Teaching
I teach 19th- and 20th-century music history and analysis at undergraduate and postgraduate level. Recent undergraduate lecture courses include Richard Strauss and the Representation of Women, The String Quartet after Beethoven, The Art of Song, and Musical Thought and Scholarship. Masters’ seminars have included Aesthetics, Music and Travel, and Love Songs: The Past 900 Years.
About me
I grew up in Salford and was introduced to music by the free violin lessons that in those days were offered in state infant schools. I went on to read music at The Queen’s College, Oxford, then completed a MA at Nottingham and a MFA and PhD at Princeton. I taught for two years at the University of Reading, and for 10 years at the University of Manchester, before joining St Catherine’s and the Music Faculty in October 2014. I have been a Visiting Fellow at Columbia University, New York and at the Max Planck Institute in Berlin. Alongside my academic writing I provide programme notes for venues and events such as the Wigmore Hall, the Barbican, the Oxford Lieder Festival and the Edinburgh International Festival, and appear on the radio (Start the Week and In Our Time on BBC Radio 4, and Building a Library, Record Review and Music Matters on BBC Radio 3).
Research
My PhD and initial publications were concerned with the reception of the life and works of German Romantic composer Robert Schumann. I am particularly interested in the influence his biography has had on our understanding of his music, which I wrote about in Schumann’s Late Style (Cambridge University Press, 2007) and in Rethinking Schumann (co-edited with Roe-Min Kok, Oxford University Press, 2011). Subsequently I was commissioned to write The Song Cycle (Cambridge University Press, 2010), which traces a history of the genre from Beethoven through to today. It considers how ideas about song cycles have been shaped by performers and recording technology, and how song cycles have interacted with other genres: from symphonies and operas to popular music.
From the song cycle book grew my next project, funded by the Arts and Humanities Research Council and the Leverhulme Trust. Singing in the Age of Anxiety: Lieder Performances in New York and London between the World Wars (Chicago University Press, 2018), investigates vocal recitals in London and New York in the 1920s and 30s, examining the impact of interwar politics on British and American musical life and the influence of Austro-German musicians on repertoire and performance styles, as well as the ways in which live concert practices were informed by early recordings, radio and sound film.
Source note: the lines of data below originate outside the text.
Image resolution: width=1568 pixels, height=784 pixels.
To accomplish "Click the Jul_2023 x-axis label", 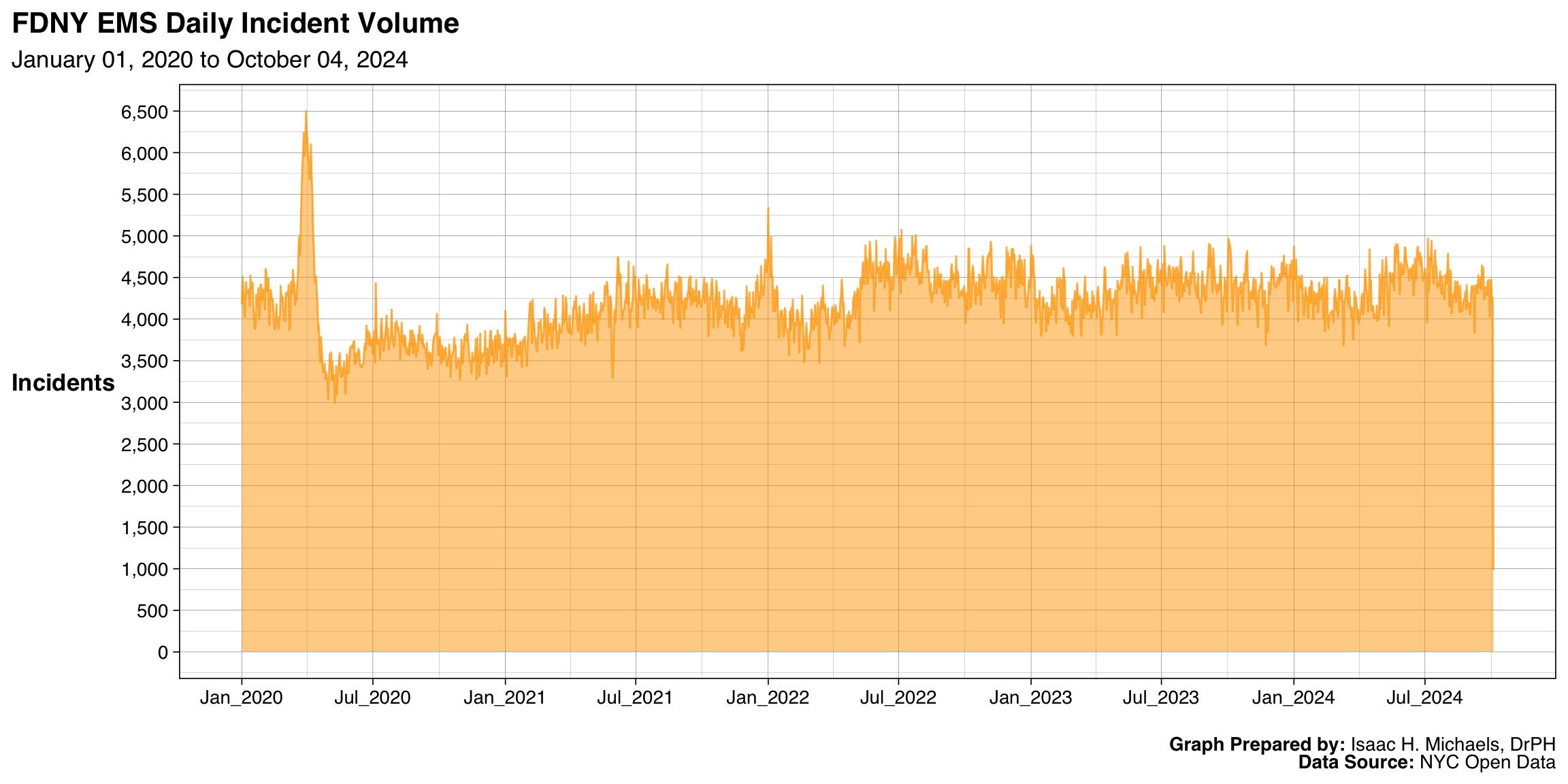I will 1161,698.
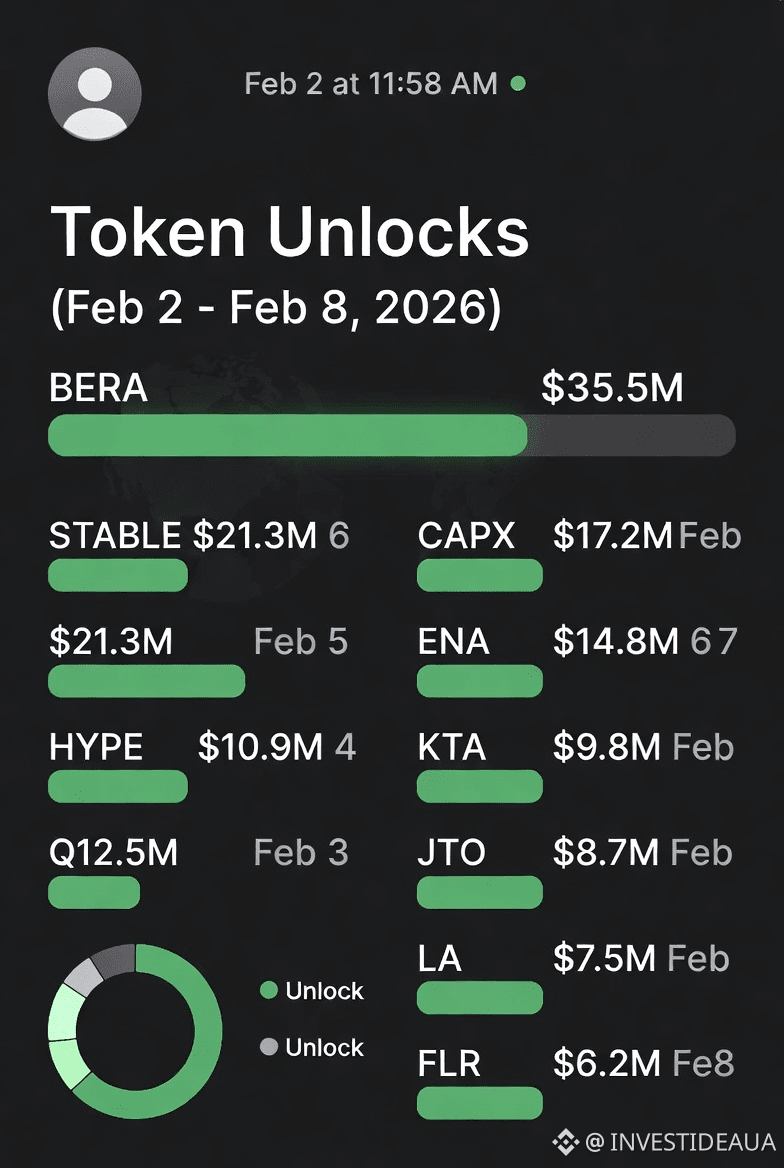Click the CAPX $17.2M value
The width and height of the screenshot is (784, 1168).
(612, 536)
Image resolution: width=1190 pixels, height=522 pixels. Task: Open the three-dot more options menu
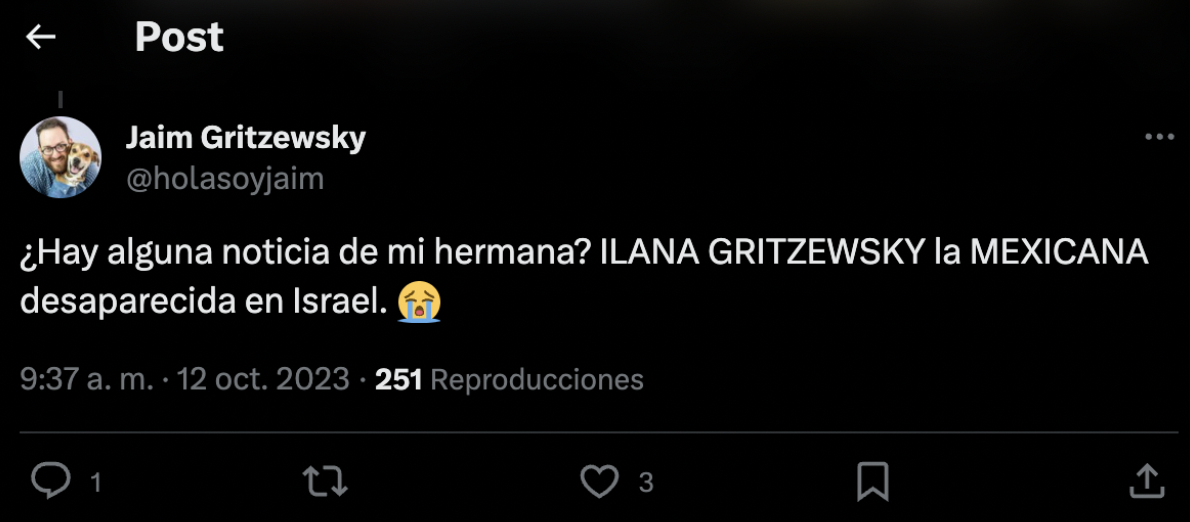tap(1159, 137)
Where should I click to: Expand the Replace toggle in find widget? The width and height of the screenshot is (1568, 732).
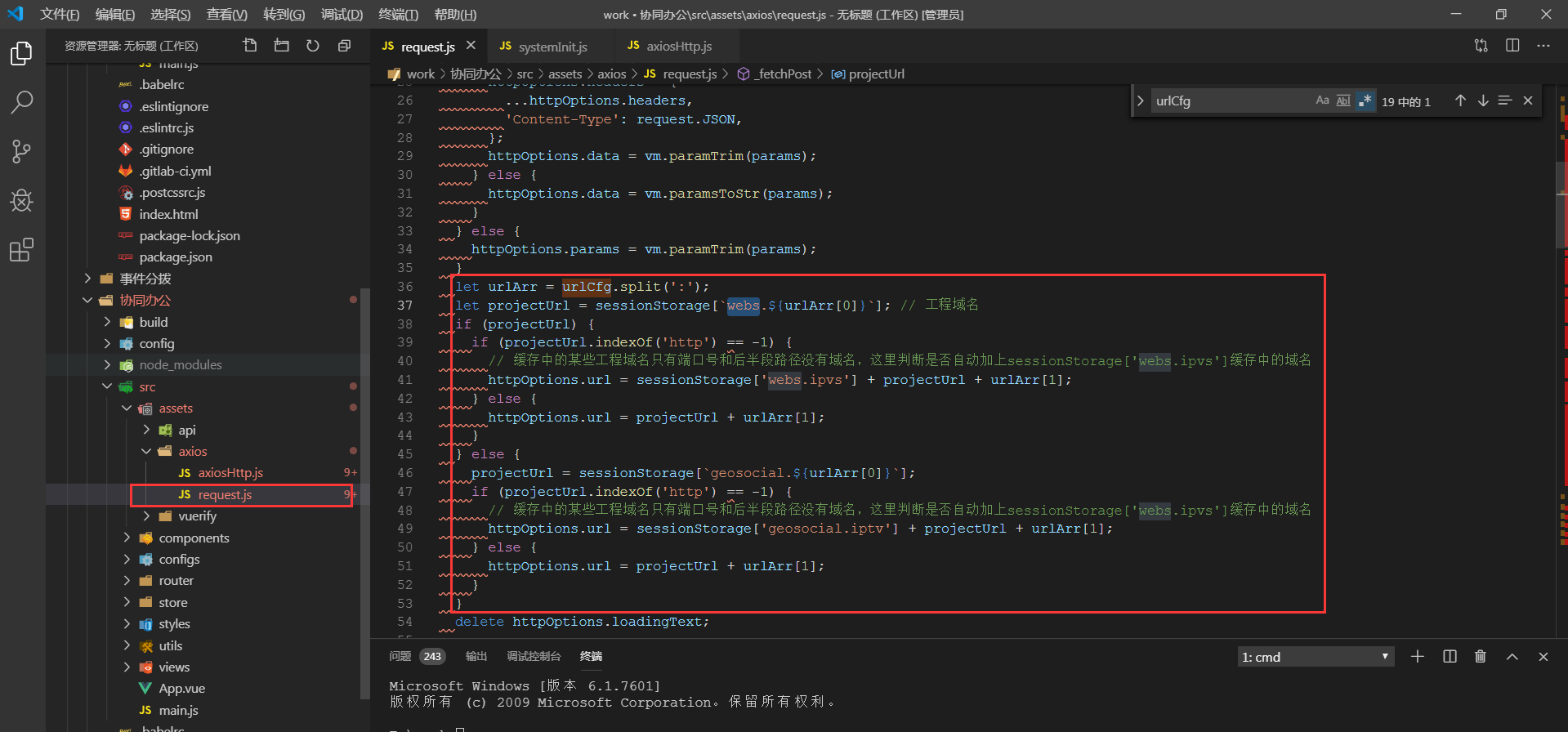(1140, 101)
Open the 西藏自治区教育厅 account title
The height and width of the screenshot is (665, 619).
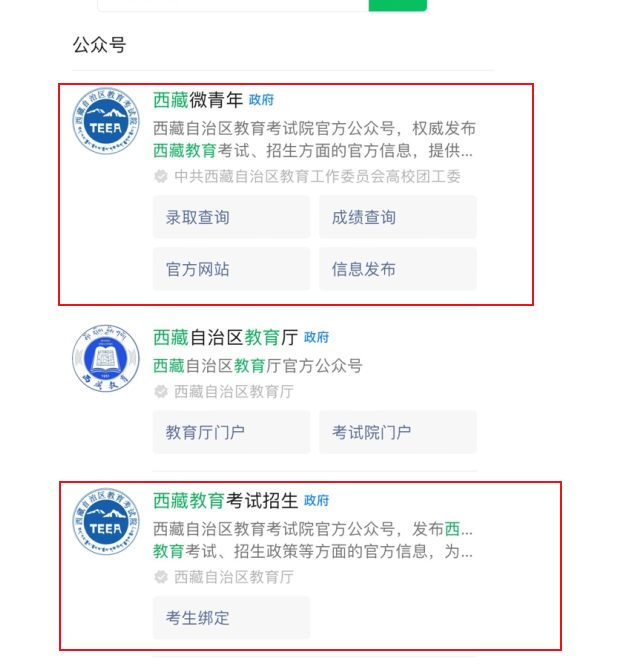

From October 2019 I have been awarded a three-year Major Research Fellowship from the Leverhulme Trust, to work on a social and sonic history of the string quartet. I am also writing a book about Beethoven for Penguin, for the 2020 celebrations of the composer’s 250th birthday. I have an ongoing interest in writings on voice and in contemporary opera, reflected in my journal articles on Strauss songs, Bernhard Lang, Thomas Adès, and Scarlett Johannson.
Further information about my research can be found on my Faculty webpage.
Graduate supervision
The topics of my recent and current doctoral students have ranged from Schubert, Schumann, and Richard Strauss to Japanese art-song, German operetta-film, music in the novels of Tolstoy and Dickens, and medievalism in contemporary opera. I am continuing to supervise doctoral students during my Leverhulme Fellowship and enquiries from prospective researchers are welcome. I have also been a mentor for postdoctoral awards.